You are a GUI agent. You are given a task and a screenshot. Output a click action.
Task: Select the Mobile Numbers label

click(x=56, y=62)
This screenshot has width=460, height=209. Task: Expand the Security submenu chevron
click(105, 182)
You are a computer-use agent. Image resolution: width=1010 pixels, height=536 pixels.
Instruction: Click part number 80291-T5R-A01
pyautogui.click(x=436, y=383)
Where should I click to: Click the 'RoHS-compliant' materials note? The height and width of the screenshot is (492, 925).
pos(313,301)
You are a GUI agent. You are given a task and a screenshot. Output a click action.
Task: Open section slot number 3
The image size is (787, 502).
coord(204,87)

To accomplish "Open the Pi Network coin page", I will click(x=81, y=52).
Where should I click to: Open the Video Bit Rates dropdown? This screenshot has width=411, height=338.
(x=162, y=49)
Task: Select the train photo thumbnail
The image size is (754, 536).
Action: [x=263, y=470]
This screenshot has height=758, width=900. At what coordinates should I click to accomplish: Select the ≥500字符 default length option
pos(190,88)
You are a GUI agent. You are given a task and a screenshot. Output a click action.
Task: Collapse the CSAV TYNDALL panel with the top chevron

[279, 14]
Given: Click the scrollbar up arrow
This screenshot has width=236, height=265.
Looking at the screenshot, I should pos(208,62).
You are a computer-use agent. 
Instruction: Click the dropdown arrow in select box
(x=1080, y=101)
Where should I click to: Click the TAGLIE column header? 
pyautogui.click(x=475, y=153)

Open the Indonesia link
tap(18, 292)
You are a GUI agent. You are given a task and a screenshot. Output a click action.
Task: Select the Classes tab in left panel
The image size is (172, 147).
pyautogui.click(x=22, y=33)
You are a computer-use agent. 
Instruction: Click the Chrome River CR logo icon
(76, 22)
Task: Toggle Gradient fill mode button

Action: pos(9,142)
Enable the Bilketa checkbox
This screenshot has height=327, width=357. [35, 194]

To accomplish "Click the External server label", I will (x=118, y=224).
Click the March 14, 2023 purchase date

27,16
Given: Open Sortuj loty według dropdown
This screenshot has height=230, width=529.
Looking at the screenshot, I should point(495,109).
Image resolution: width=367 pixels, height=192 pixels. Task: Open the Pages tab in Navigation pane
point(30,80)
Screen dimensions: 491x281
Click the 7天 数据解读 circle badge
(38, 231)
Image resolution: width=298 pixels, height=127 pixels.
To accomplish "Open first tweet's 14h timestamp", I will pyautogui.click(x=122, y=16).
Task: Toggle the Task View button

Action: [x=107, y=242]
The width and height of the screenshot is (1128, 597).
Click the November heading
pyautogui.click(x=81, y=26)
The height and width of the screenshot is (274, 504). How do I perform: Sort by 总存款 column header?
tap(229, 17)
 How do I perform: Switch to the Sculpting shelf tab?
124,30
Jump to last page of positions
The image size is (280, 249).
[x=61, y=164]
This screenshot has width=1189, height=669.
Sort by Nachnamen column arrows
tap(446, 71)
# # # # # # #
Reproduce all of the material above, line for line, without changing a single character.

You are a GUI agent. You are given a task and a screenshot. Output a click action.
Task: Select the Mobile Numbers label

click(x=56, y=62)
This screenshot has width=460, height=209. Task: Expand the Security submenu chevron
click(105, 182)
You are a computer-use agent. Image resolution: width=1010 pixels, height=536 pixels.
Instruction: Click part number 80291-T5R-A01
pyautogui.click(x=436, y=383)
Where should I click to: Click the 'RoHS-compliant' materials note? The height and width of the screenshot is (492, 925).
pos(313,301)
You are a GUI agent. You are given a task and a screenshot. Output a click action.
Task: Open section slot number 3
The image size is (787, 502).
coord(204,87)

To accomplish "Open the Pi Network coin page", I will click(x=81, y=52).
Where should I click to: Open the Video Bit Rates dropdown? This screenshot has width=411, height=338.
(x=162, y=49)
Task: Select the train photo thumbnail
The image size is (754, 536).
Action: [x=263, y=470]
This screenshot has height=758, width=900. At what coordinates should I click to accomplish: Select the ≥500字符 default length option
pos(190,88)
You are a GUI agent. You are given a task and a screenshot. Output a click action.
Task: Collapse the CSAV TYNDALL panel with the top chevron

[279, 14]
Given: Click the scrollbar up arrow
This screenshot has width=236, height=265.
Looking at the screenshot, I should pos(208,62).
You are a computer-use agent. 
Instruction: Click the dropdown arrow in select box
(x=1080, y=101)
Where should I click to: Click the TAGLIE column header? 
pyautogui.click(x=475, y=153)

Open the Indonesia link
tap(18, 292)
You are a GUI agent. You are given a task and a screenshot. Output a click action.
Task: Select the Classes tab in left panel
The image size is (172, 147).
pyautogui.click(x=22, y=33)
You are a computer-use agent. 
Instruction: Click the Chrome River CR logo icon
(76, 22)
Task: Toggle Gradient fill mode button

Action: pos(9,142)
Enable the Bilketa checkbox
This screenshot has height=327, width=357. [35, 194]

To accomplish "Click the External server label", I will (x=118, y=224).
Click the March 14, 2023 purchase date

27,16
Given: Open Sortuj loty według dropdown
This screenshot has height=230, width=529.
Looking at the screenshot, I should point(495,109).
Image resolution: width=367 pixels, height=192 pixels. Task: Open the Pages tab in Navigation pane
point(30,80)
Screen dimensions: 491x281
Click the 7天 数据解读 circle badge
(38, 231)
Image resolution: width=298 pixels, height=127 pixels.
To accomplish "Open first tweet's 14h timestamp", I will pyautogui.click(x=122, y=16).
Task: Toggle the Task View button

Action: [x=107, y=242]
The width and height of the screenshot is (1128, 597).
Click the November heading
pyautogui.click(x=81, y=26)
The height and width of the screenshot is (274, 504). How do I perform: Sort by 总存款 column header?
tap(229, 17)
 How do I perform: Switch to the Sculpting shelf tab?
124,30
Jump to last page of positions
The image size is (280, 249).
[x=61, y=164]
This screenshot has width=1189, height=669.
Sort by Nachnamen column arrows
tap(446, 71)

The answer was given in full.